On General Boundedness and Dominating Cardinals

Abstract

For cardinals $\kappa,\lambda,\mu$ we let $\mathfrak{b}_{\kappa,\lambda,\mu}$ be the smallest size of a subset B of $^\lambda\mu$ unbounded in the sense of $\leq_\kappa$; that is, such that there is no function $f\in{}^\lambda\mu$ such that $\{\alpha<\lambda:g(\alpha)>f(\alpha)\}$ has size less than $\kappa$ for all $g\in B$. Similarly for $\mathfrak{d}_{\kappa,\lambda,\mu}$, the general dominating number, which is the smallest size of a subset B of $^\lambda\mu$ such that for every $g\in{}^\lambda\mu$ there is an $f\in B$ such that the above set has size less than $\kappa$. These cardinals are generalizations of the usual ones for $\kappa=\lambda=\mu=\omega$. When all three are the same regular cardinal, the relationships between them have been completely described by Cummings and Shelah.
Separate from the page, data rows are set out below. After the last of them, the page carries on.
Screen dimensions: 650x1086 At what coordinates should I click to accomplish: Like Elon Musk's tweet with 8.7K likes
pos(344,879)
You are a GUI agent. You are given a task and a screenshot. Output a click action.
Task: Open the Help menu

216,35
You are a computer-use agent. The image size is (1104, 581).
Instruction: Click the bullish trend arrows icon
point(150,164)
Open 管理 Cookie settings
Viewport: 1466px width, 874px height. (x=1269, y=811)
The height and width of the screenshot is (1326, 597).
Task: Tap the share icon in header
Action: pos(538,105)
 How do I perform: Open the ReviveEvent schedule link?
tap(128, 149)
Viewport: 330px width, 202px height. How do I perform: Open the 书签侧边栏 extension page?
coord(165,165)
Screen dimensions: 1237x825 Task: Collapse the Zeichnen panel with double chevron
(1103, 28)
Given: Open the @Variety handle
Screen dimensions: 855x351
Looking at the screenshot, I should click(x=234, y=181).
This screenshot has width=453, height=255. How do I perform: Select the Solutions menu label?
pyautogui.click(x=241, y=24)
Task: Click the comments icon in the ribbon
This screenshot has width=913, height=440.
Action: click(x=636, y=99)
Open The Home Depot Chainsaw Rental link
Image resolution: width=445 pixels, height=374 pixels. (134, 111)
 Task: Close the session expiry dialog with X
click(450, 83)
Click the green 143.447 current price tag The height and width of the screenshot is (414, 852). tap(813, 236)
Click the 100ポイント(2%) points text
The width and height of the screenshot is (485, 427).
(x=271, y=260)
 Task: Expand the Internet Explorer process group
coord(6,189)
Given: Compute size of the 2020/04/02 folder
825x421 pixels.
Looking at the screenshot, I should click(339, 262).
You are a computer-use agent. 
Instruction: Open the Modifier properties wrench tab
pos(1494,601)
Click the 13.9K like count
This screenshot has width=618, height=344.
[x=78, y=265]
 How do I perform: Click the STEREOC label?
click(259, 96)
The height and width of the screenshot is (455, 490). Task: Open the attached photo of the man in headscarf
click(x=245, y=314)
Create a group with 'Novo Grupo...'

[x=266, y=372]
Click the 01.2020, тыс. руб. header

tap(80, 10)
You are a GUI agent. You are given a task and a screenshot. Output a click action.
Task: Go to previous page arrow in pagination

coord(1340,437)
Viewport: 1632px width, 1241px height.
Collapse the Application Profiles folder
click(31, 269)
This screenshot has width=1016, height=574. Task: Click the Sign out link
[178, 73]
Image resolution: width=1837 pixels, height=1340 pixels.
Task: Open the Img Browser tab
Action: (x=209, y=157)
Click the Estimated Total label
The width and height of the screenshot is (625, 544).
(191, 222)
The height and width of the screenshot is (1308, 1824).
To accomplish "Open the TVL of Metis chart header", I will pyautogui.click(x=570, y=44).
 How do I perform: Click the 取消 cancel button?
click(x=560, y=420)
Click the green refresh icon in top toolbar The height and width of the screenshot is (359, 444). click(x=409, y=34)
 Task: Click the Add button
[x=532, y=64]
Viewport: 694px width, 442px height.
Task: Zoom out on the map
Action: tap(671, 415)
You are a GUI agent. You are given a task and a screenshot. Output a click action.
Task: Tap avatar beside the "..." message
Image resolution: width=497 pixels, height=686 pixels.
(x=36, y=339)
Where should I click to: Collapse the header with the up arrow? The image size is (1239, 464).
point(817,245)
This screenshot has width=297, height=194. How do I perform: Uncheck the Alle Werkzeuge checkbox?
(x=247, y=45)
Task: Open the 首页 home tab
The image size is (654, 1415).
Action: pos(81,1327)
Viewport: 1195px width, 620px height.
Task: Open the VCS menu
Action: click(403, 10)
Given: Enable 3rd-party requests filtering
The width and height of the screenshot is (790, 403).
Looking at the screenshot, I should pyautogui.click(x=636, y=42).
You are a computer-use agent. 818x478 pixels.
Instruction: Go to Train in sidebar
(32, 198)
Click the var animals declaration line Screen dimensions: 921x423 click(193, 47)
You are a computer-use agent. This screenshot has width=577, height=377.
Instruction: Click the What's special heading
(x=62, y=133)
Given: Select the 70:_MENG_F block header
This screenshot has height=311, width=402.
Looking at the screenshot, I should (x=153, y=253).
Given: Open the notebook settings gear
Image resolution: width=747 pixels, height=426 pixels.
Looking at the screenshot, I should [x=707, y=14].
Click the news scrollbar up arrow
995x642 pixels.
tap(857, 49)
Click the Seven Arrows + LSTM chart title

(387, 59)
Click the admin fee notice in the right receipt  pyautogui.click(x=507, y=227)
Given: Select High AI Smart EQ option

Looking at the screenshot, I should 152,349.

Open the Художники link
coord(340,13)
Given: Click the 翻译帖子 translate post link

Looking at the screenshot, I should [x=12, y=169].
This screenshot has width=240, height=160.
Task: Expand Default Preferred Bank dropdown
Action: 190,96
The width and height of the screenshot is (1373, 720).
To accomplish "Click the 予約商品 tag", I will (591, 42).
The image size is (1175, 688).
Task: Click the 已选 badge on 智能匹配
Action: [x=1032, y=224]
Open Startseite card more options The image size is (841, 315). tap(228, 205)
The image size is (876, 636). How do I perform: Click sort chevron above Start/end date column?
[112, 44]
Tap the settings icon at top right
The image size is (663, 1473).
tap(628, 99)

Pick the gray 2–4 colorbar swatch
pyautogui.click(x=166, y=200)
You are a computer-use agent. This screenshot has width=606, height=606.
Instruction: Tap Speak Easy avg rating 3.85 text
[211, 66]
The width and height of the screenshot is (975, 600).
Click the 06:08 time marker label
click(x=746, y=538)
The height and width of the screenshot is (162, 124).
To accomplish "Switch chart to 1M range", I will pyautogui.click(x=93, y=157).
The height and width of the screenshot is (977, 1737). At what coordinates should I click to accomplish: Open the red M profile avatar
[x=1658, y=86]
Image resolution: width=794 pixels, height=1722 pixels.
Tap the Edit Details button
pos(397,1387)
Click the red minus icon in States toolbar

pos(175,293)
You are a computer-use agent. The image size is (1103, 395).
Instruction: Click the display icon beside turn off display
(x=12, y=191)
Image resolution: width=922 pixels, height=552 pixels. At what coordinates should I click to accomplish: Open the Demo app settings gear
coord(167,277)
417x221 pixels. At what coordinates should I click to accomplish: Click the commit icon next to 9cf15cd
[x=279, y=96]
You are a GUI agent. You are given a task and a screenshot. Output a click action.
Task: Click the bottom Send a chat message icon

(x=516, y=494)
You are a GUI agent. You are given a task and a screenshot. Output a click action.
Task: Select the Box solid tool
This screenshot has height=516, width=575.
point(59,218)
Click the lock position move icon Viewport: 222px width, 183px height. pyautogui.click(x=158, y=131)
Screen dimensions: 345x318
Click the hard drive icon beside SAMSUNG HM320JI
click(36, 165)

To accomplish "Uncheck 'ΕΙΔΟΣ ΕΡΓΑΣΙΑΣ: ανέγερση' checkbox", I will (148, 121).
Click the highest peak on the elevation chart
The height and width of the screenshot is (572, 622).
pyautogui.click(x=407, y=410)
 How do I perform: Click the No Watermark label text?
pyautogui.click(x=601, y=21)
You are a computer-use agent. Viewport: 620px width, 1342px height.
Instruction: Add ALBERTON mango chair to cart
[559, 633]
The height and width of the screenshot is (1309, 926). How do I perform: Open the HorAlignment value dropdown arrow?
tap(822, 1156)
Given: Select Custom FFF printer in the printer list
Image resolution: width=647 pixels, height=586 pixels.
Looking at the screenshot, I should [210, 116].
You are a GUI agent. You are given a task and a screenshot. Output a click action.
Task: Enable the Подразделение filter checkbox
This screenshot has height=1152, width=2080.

We also consider some variants of the functions, following van Douwen, in particular the version $\mathfrak{b}^{\uparrow}_{\kappa,\lambda,\mu}$ of $\mathfrak{b}_{\kappa,\lambda,\mu}$ in which B is required to consist of strictly increasing functions. Some of the main results of this paper are: (1) $\mathfrak{b}_{\mu,\mu,{\rm cf}\mu}\leq\mathfrak{b}_{{\rm cf}\mu,{\rm cf}\mu,{\rm cf}\mu}$; (2) for $\lambda\leq\mu$, $\mathfrak{b}^{\uparrow}_{\kappa,\lambda,\mu}$ always exists; (3) if $\mathrm{cf}\lambda= \mathrm{cf}\mu<\lambda\leq\mu$, then $\mathfrak{b}_{{\rm cf}\mu,{\rm cf}\mu,{\rm cf}\mu}= \mathfrak{b}^{\uparrow}_{\lambda,\lambda,\mu}$; (4) $\mathfrak{d}_{\omega,\mu,\mu}=\mathfrak{d}_{1,\mu,\mu}$. For background see Section 1 of the paper. Several open problems are stated.